Published:Saturday | January 13, 2018 | 12:00 AM
This smartphone screen capture shows a false incoming ballistic missile emergency alert sent from the Hawaii Emergency Management Agency system on Saturday. - AP Photo

HONOLULU (AP):
A push alert that warned of a ballistic missile heading straight for Hawaii and sent residents into a full-blown panic Saturday was issued by mistake, state emergency officials said.

The emergency alert, which was sent to cellphones just before 8:10 a.m., said in all caps, "Ballistic missile threat inbound to Hawaii. Seek immediate shelter. This is not a drill." The Hawaii Emergency Management Agency tweeted that there was no threat about 10 minutes later. But a revised push alert stating there was no threat went out sometime after that.

Agency spokesman Richard Repoza confirmed it was a false alarm and the agency is trying to determine what happened.

The incident prompted defense agencies including the Pentagon and the US Pacific Command to issue the same statement, that they had "detected no ballistic missile threat to Hawaii."

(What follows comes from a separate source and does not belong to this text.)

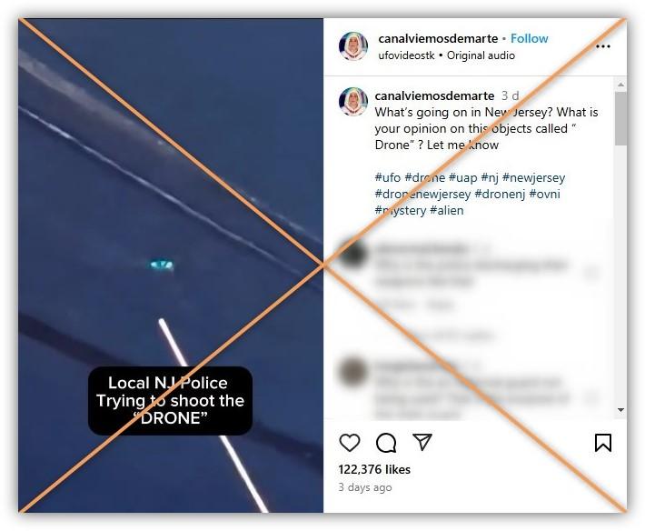The image size is (645, 531).
Task: View the 122,376 likes list
Action: click(x=374, y=469)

Michael Kucharek, spokesman for the North American Aerospace Defense Command in Colorado Springs, Colorado, said NORAD and the US Northern Command are still trying to verify what happened in Hawaii - but that "NORAD did not see anything that indicated any sort of threat to Hawaii."

NORAD is a US-Canada joint command that conducts aerospace warning, aerospace control and maritime warning to defend North America.

The White House said President Donald Trump, who is in Florida, was briefed on the false alert. White House spokeswoman Lindsay Walters said it "was purely a state exercise."

The alert caused a tizzy on the island and across social media.